The selection of XMosaic was made for several reasons. According to some estimates at the time [Kostner, 1994], XMosaic accounted for roughly 53% of all WWW related accesses to HTTP servers. Furthermore, XMosaic was one of the only UNIX based GUI browsers available. Still, since the computing environment studied also included several other platforms that supported non-logging WWW browsers, certain portions of the computing population were not able to participate. Another confound of the experimental design exists in that it was possible for users to compute on multiple platforms during the sampling period, which may have resulted in the users running the specialized Sun OS version of XMosaic in tandem with other non-logging versions of WWW browsers.

Table 1. Occurrence of X Mosaic user events mapped to UIDE- like 
representation,where M = mouse click; K = keyboard entry (after Sukaviriya et. al., 1993) 

---------------------------------------------------------------------------------------------------------------------------

Application Action 

Interface Technique

Instances Percentage

Category of Action

Description of Action 

---------------------------------------------------------------------------------------------------------------------------

Anchor M 16140 51.9 Navigate Selection of Hyperlink in Document
Back M K 12633 40.6 Navigate Go Back One Document 
Open URL M K 707 2 Navigate Open File via a URL
Hotlist - Go To M 636 2 Navigate Go to Document via Hotlist
Forward M K 537 2 Navigate Go Forward One Document
Open Local M K 221 .7 Navigate Open Local File
Home Document M K 179 .5 Navigate Go to the Home Document
Window History  M K 39 .1 Navigate Go to Document via Window History

---------------------------------------------------------------------------------------------------------------------------


Analysis and Results

The original log file comprised over 43,000 events, with each record uniquely identifiable by user id and time of occurrence. The file was sorted by user id and secondarily by event time. This file includes all user interface events.

▶ **PROBLEMS TO WORK ON**
• A. Set down, word for word, the stretch of the XMosaic passage from "The selection of" through "of WWW browsers.".
• B. Using the XMosaic passage, answer each on its own line:
(i) What share of WWW-related accesses to HTTP servers did XMosaic account for, by the cited estimate?
(ii) How many instances of the Anchor action are listed?
(iii) How many events did the original log file comprise?
Draw only on the XMosaic passage.

▶ **DATA PROVIDED**
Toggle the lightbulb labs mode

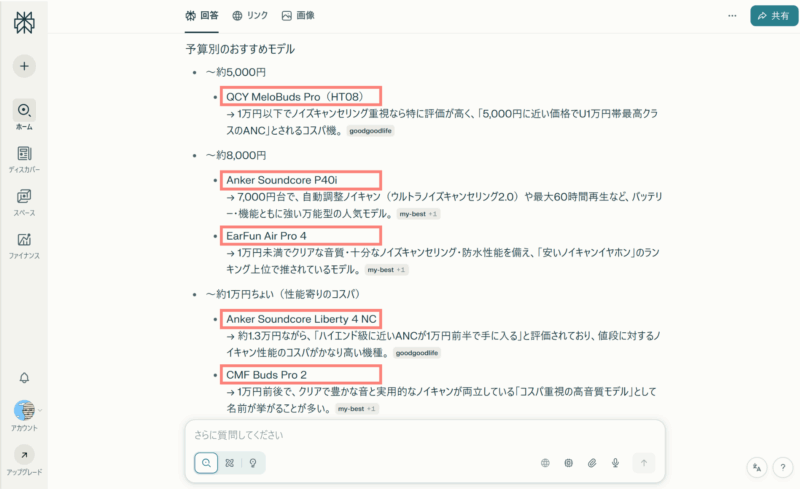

▶ **ANSWERS FOR THE TASKS**
• A.
The selection of XMosaic was made for several reasons. According to some estimates at the time [Kostner, 1994], XMosaic accounted for roughly 53% of all WWW related accesses to HTTP servers. Furthermore, XMosaic was one of the only UNIX based GUI browsers available. Still, since the computing environment studied also included several other platforms that supported non-logging WWW browsers, certain portions of the computing population were not able to participate. Another confound of the experimental design exists in that it was possible for users to compute on multiple platforms during the sampling period, which may have resulted in the users running the specialized Sun OS version of XMosaic in tandem with other non-logging versions of WWW browsers.

• B.
(i) Roughly 53%
(ii) 16140
(iii) Over 43,000